◆ What to work on: Rewrite the material below as a numbered list, one line per item, and leave out the blank lines.

◆ Supplied entries:
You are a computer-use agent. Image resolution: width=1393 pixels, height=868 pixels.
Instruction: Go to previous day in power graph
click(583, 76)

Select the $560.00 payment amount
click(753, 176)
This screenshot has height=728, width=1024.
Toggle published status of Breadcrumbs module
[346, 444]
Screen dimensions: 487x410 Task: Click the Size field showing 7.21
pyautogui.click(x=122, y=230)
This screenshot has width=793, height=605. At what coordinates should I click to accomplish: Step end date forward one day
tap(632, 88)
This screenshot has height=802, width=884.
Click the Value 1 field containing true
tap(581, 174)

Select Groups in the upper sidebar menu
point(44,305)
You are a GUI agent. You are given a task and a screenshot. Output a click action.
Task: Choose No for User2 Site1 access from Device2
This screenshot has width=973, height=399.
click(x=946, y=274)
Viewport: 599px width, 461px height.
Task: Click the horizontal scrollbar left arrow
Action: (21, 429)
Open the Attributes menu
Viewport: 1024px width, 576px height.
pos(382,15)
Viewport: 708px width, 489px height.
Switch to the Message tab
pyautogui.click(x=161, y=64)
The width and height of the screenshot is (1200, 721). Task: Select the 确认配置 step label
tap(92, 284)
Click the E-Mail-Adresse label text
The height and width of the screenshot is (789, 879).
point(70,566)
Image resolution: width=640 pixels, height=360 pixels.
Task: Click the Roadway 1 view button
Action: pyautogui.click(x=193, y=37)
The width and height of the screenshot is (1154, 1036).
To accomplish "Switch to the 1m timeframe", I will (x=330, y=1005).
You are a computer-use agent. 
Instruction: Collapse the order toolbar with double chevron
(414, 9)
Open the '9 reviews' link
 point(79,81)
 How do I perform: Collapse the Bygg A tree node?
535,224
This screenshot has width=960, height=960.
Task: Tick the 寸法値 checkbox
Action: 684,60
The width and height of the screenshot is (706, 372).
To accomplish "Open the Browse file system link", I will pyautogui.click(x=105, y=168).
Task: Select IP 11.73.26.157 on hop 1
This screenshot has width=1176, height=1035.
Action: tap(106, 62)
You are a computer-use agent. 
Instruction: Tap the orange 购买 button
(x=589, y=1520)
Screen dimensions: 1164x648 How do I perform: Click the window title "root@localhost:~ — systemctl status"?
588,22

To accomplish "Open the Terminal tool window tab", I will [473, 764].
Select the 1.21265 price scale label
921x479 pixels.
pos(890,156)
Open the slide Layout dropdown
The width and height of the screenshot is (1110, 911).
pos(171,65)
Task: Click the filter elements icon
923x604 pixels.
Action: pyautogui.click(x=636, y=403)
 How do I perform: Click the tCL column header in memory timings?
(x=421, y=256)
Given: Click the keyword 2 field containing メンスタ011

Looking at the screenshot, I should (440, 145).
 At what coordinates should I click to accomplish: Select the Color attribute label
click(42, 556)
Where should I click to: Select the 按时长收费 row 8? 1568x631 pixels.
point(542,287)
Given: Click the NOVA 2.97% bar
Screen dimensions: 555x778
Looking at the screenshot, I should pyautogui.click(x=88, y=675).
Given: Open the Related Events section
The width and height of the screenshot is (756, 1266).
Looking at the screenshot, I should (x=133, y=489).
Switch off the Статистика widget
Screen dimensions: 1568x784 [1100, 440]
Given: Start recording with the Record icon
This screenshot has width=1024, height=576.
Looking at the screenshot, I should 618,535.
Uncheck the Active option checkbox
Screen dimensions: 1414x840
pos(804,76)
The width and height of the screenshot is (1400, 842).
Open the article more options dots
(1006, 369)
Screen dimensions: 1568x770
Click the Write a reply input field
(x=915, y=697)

◆ Written reply:
1. You are a computer-use agent. Image resolution: width=1393 pixels, height=868 pixels.
2. Instruction: Go to previous day in power graph
3. click(583, 76)
4. Select the $560.00 payment amount
5. click(753, 176)
6. This screenshot has height=728, width=1024.
7. Toggle published status of Breadcrumbs module
8. [346, 444]
9. Screen dimensions: 487x410 Task: Click the Size field showing 7.21
10. pyautogui.click(x=122, y=230)
11. This screenshot has width=793, height=605. At what coordinates should I click to accomplish: Step end date forward one day
12. tap(632, 88)
13. This screenshot has height=802, width=884.
14. Click the Value 1 field containing true
15. tap(581, 174)
16. Select Groups in the upper sidebar menu
17. point(44,305)
18. You are a GUI agent. You are given a task and a screenshot. Output a click action.
19. Task: Choose No for User2 Site1 access from Device2
20. This screenshot has width=973, height=399.
21. click(x=946, y=274)
22. Viewport: 599px width, 461px height.
23. Task: Click the horizontal scrollbar left arrow
24. Action: (21, 429)
25. Open the Attributes menu
26. Viewport: 1024px width, 576px height.
27. pos(382,15)
28. Viewport: 708px width, 489px height.
29. Switch to the Message tab
30. pyautogui.click(x=161, y=64)
31. The width and height of the screenshot is (1200, 721). Task: Select the 确认配置 step label
32. tap(92, 284)
33. Click the E-Mail-Adresse label text
34. The height and width of the screenshot is (789, 879).
35. point(70,566)
36. Image resolution: width=640 pixels, height=360 pixels.
37. Task: Click the Roadway 1 view button
38. Action: pyautogui.click(x=193, y=37)
39. The width and height of the screenshot is (1154, 1036).
40. To accomplish "Switch to the 1m timeframe", I will (x=330, y=1005).
41. You are a computer-use agent. 
42. Instruction: Collapse the order toolbar with double chevron
43. (414, 9)
44. Open the '9 reviews' link
45.  point(79,81)
46.  How do I perform: Collapse the Bygg A tree node?
47. 535,224
48. This screenshot has width=960, height=960.
49. Task: Tick the 寸法値 checkbox
50. Action: 684,60
51. The width and height of the screenshot is (706, 372).
52. To accomplish "Open the Browse file system link", I will pyautogui.click(x=105, y=168).
53. Task: Select IP 11.73.26.157 on hop 1
54. This screenshot has width=1176, height=1035.
55. Action: tap(106, 62)
56. You are a computer-use agent. 
57. Instruction: Tap the orange 购买 button
58. (x=589, y=1520)
59. Screen dimensions: 1164x648 How do I perform: Click the window title "root@localhost:~ — systemctl status"?
60. 588,22
61. To accomplish "Open the Terminal tool window tab", I will [473, 764].
62. Select the 1.21265 price scale label
63. 921x479 pixels.
64. pos(890,156)
65. Open the slide Layout dropdown
66. The width and height of the screenshot is (1110, 911).
67. pos(171,65)
68. Task: Click the filter elements icon
69. 923x604 pixels.
70. Action: pyautogui.click(x=636, y=403)
71.  How do I perform: Click the tCL column header in memory timings?
72. (x=421, y=256)
73. Given: Click the keyword 2 field containing メンスタ011
74. Looking at the screenshot, I should (440, 145).
75.  At what coordinates should I click to accomplish: Select the Color attribute label
76. click(42, 556)
77. Where should I click to: Select the 按时长收费 row 8? 1568x631 pixels.
78. point(542,287)
79. Given: Click the NOVA 2.97% bar
80. Screen dimensions: 555x778
81. Looking at the screenshot, I should pyautogui.click(x=88, y=675).
82. Given: Open the Related Events section
83. The width and height of the screenshot is (756, 1266).
84. Looking at the screenshot, I should (x=133, y=489).
85. Switch off the Статистика widget
86. Screen dimensions: 1568x784 [1100, 440]
87. Given: Start recording with the Record icon
88. This screenshot has width=1024, height=576.
89. Looking at the screenshot, I should 618,535.
90. Uncheck the Active option checkbox
91. Screen dimensions: 1414x840
92. pos(804,76)
93. The width and height of the screenshot is (1400, 842).
94. Open the article more options dots
95. (1006, 369)
96. Screen dimensions: 1568x770
97. Click the Write a reply input field
98. (x=915, y=697)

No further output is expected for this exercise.